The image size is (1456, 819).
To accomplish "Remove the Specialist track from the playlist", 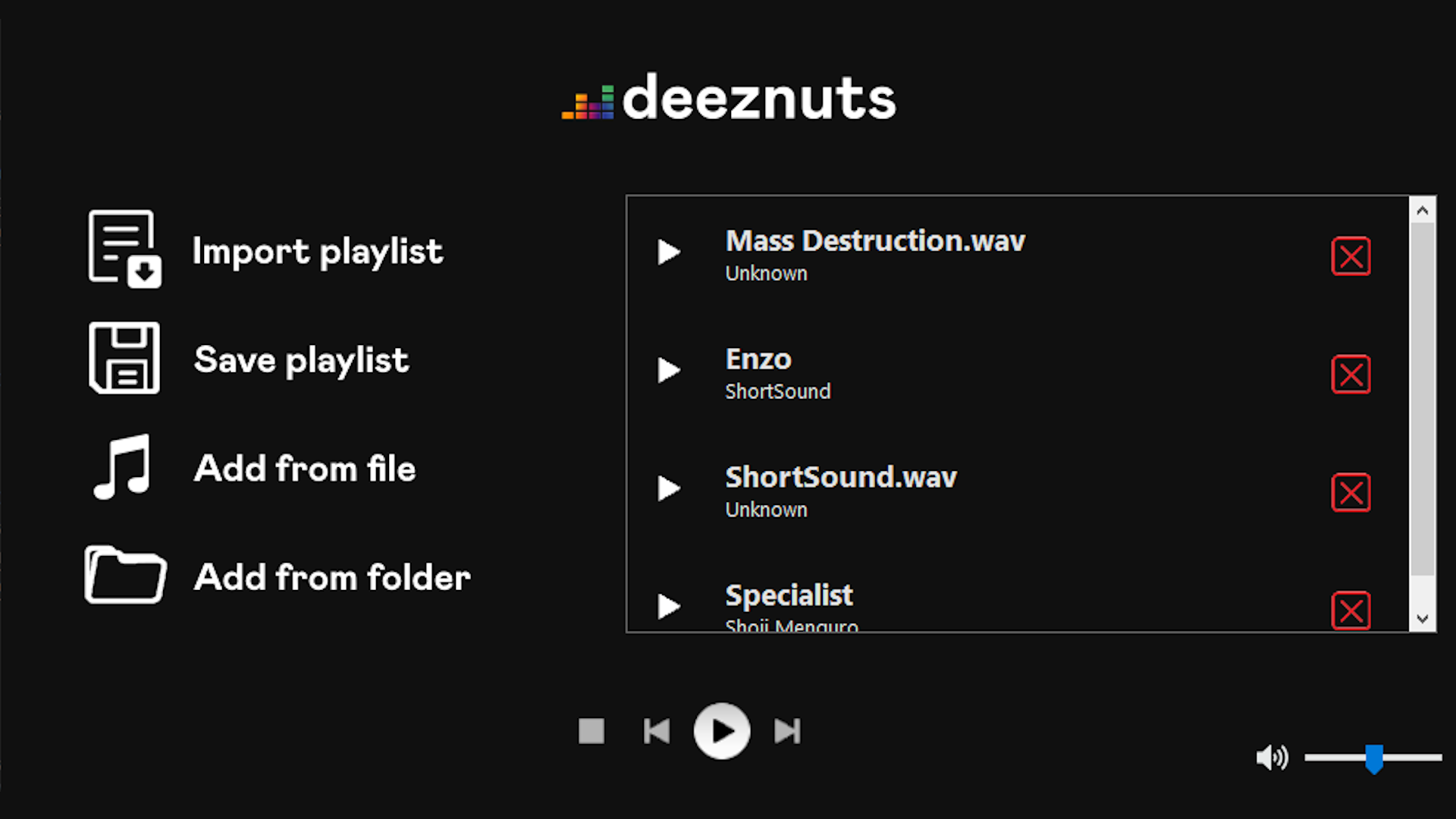I will (x=1351, y=610).
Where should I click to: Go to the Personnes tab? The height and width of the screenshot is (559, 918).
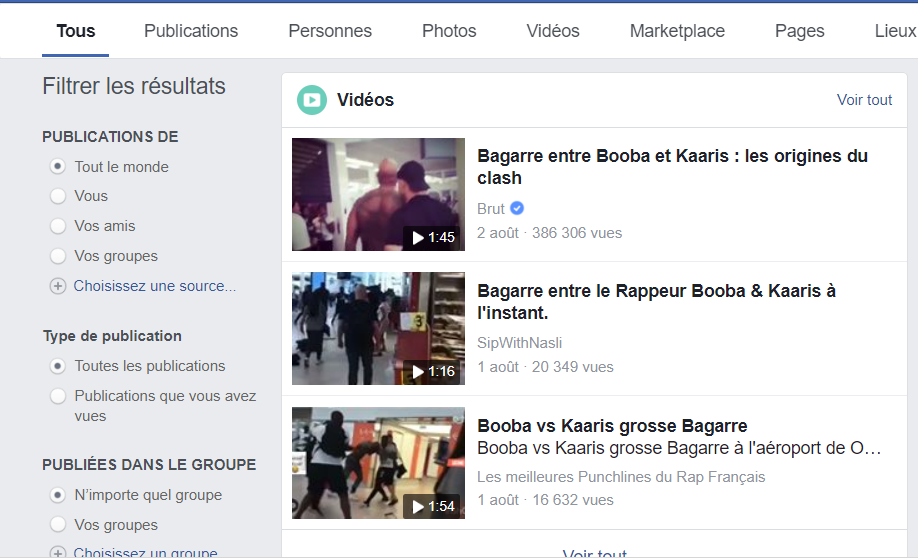330,31
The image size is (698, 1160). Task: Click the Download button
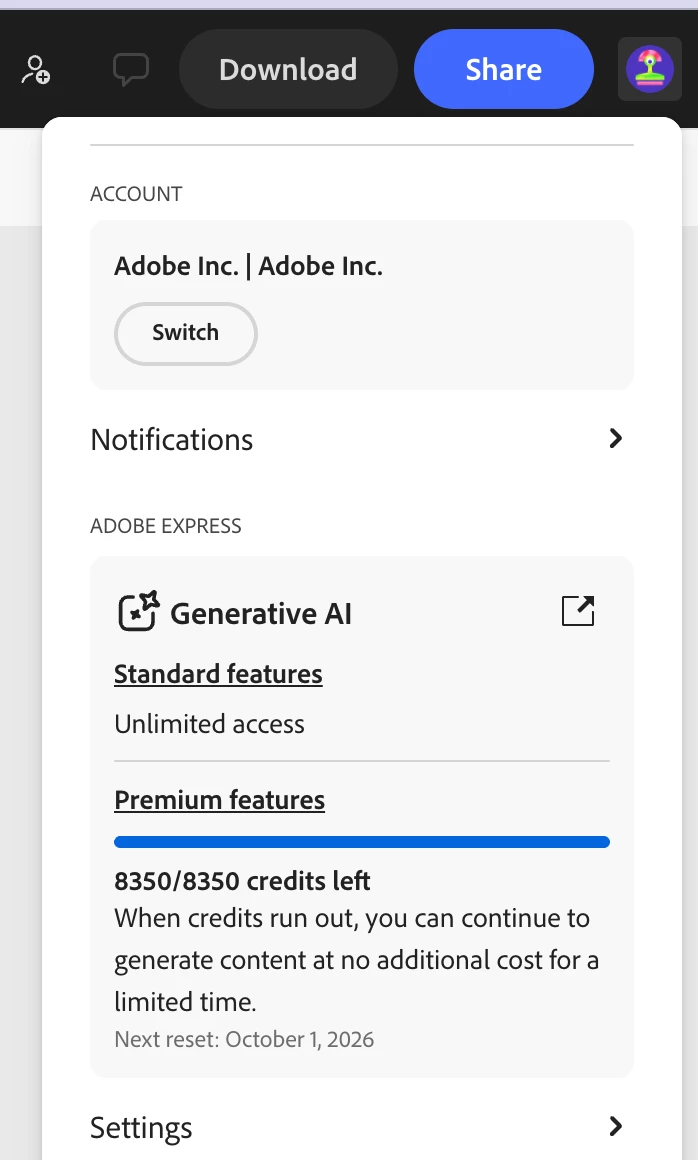288,69
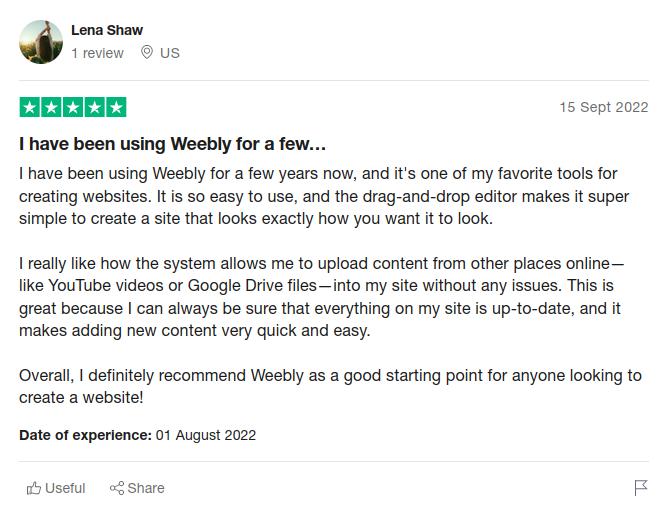This screenshot has width=666, height=511.
Task: Click the '01 August 2022' experience date
Action: point(206,435)
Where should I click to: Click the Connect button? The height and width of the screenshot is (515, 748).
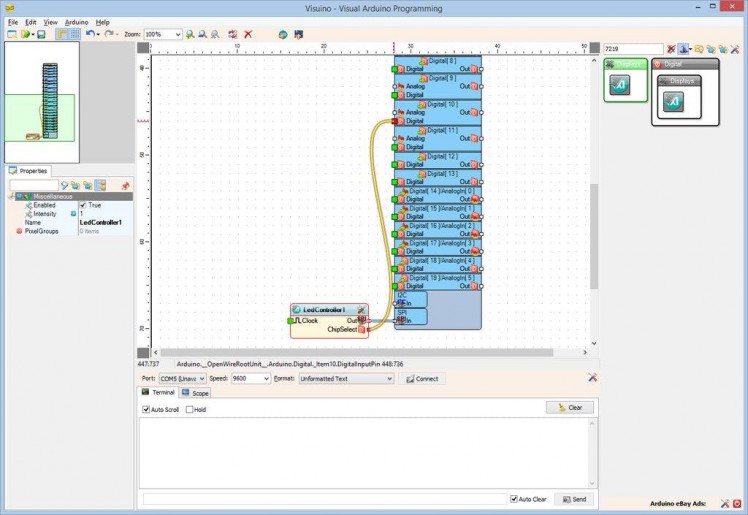422,379
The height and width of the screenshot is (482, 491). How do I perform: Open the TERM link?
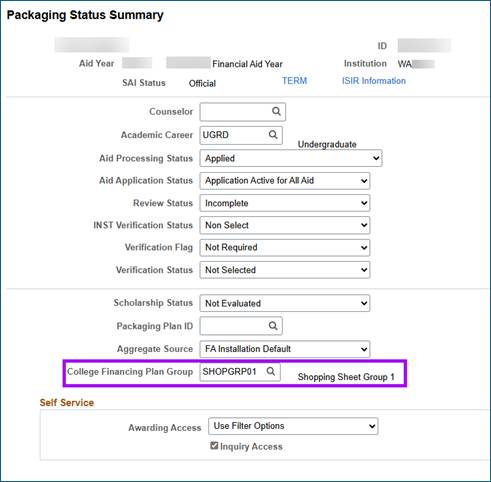coord(294,81)
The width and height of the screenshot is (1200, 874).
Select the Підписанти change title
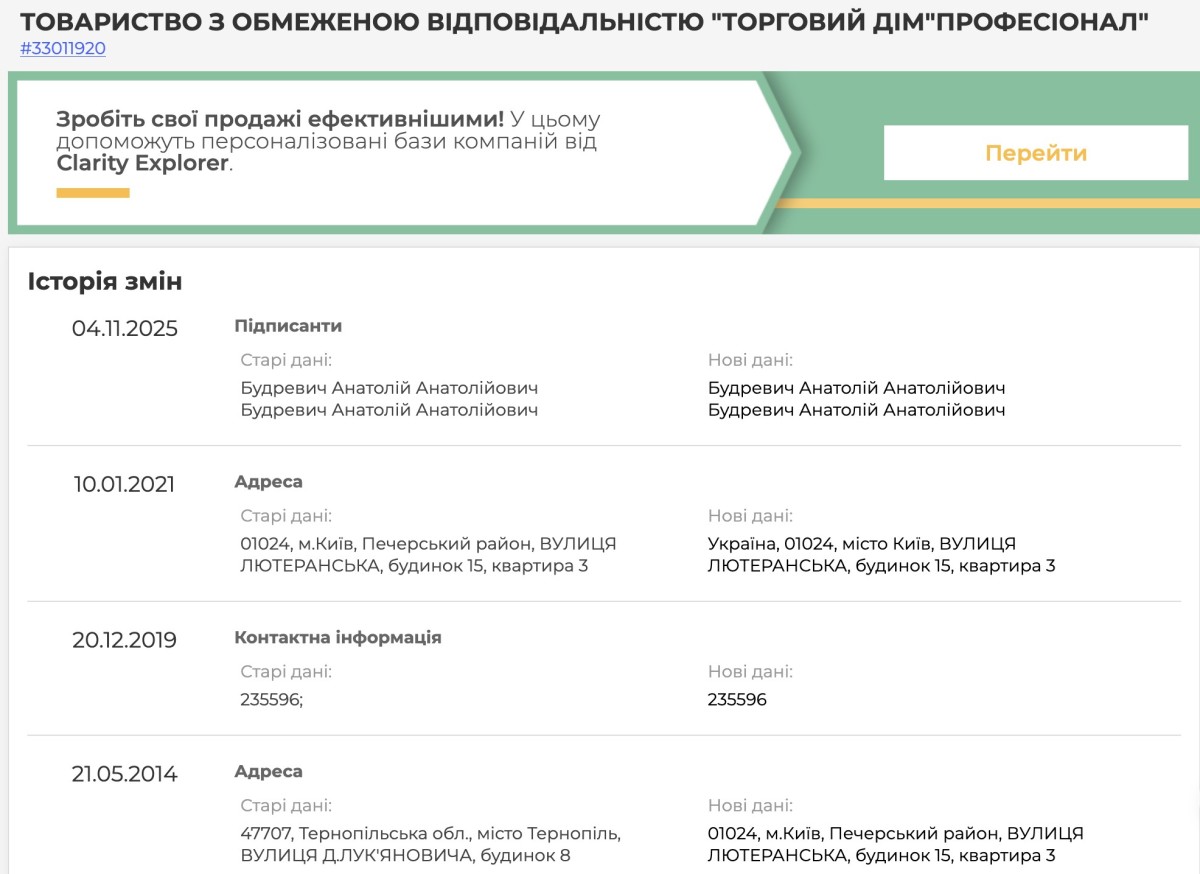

++++++++++

What is needed.
Beginning with the line that contains "The width and" and ending with the last line of the entries above, repeat each line exactly, but not the pictures.

Response to this task.
The width and height of the screenshot is (1200, 874).
Select the Підписанти change title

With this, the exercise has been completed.